If you are planning to visit Dajabon to check out the Haitian market there it would be a good idea to put that trip on hold. The market is all but shut down this week and protest are being held in the city due to the Dominican Government restricting access into the Dominican Republic from the Neighboring Haitian town of Quanaminthe into Dajabon.

At this point there doesn’t appear to be much violence in the protests on the Dominican side, mostly the burning of tires (a Dominican Favorite activity when upset) and crowds gathering that need to be dispersed. Still, it is not recommended for foreigners to be in the area when there are protests, it doesn’t take much for them to turn violent and foreigners if present are an easy and visible target.

Haitian Market

One of the main reasons foreigners check out Dajabon is for the Haitian market that is open twice a week on Mondays and Fridays. Large numbers of Haitians cross the border to buy and sell items at the market. Dominican’s come from around the country to buy bulk items that they can sell in small tiendas (stores) throughout the D.R.

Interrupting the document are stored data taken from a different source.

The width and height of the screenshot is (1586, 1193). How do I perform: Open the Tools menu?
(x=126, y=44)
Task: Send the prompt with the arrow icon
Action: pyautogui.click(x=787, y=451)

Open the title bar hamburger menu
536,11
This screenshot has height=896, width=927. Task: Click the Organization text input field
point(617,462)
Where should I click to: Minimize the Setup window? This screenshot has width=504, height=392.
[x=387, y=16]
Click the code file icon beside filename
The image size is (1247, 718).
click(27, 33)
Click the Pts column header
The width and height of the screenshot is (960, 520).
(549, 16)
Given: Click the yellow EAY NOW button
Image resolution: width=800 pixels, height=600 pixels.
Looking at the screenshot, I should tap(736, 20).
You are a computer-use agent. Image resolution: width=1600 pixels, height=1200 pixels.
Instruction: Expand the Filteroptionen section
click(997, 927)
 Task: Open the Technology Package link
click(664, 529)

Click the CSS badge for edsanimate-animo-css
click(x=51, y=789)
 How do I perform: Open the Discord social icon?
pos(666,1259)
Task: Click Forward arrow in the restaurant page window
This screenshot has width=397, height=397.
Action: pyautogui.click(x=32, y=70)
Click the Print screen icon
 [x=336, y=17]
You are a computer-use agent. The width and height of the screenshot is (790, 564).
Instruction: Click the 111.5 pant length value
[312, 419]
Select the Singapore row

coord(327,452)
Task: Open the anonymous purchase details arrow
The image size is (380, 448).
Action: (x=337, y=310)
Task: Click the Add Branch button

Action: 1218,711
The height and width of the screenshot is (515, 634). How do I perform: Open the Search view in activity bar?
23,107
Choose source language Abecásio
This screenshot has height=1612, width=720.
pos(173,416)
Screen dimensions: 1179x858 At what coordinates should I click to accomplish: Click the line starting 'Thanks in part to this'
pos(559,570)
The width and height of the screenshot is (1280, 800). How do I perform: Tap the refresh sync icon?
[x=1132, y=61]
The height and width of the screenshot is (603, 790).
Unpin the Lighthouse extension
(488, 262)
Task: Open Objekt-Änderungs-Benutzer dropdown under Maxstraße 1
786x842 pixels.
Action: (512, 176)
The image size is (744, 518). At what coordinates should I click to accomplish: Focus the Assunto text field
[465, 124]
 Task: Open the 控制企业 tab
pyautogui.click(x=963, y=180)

Most of the items sold by the Haitians consists of Items donated by various organizations as part of the a relief work for the struggling country. As a result bulk quantities of clothes and other items can be bought at the market cheaply. Likely if you are head into a Dominican store and find large amounts of American made or brand name clothing, especially if it is used that it probably came from one of these border markets.

Shots fired in Quanaminthe

As tensions continue to rise on Haitian Police open fired into Quanaminthe’s “free Zone” facilities to warn off a crowd trying to pass into the DR to buy and sell at the market. In addition to the vendors and buyers there is also a large number of undocumented Haitians trying to re-cross the border to get to jobs they left behind in the Dominican Republic as they celebrated the holidays with family in Haiti.

It has been estimated that more than 1000 Haitians are waiting on Haiti side of the Massacre River to day (Wed 1/9/13) so that they can reenter the Dominican Republic. While this has made passing the border more difficult those with proper documents or a passport of visa are still able to pass freely.

Visiting Dajabon

Talks are being held and likely the border tensions will die down in the next few days making Dajabon safe to visit again. Check the news ahead of time to make sure it is safe before you make the trips. Over the  next month or two I plan on heading over with a Dominican Friend who buys items for his store in Dajabon and will be posting pictures and more information at that time.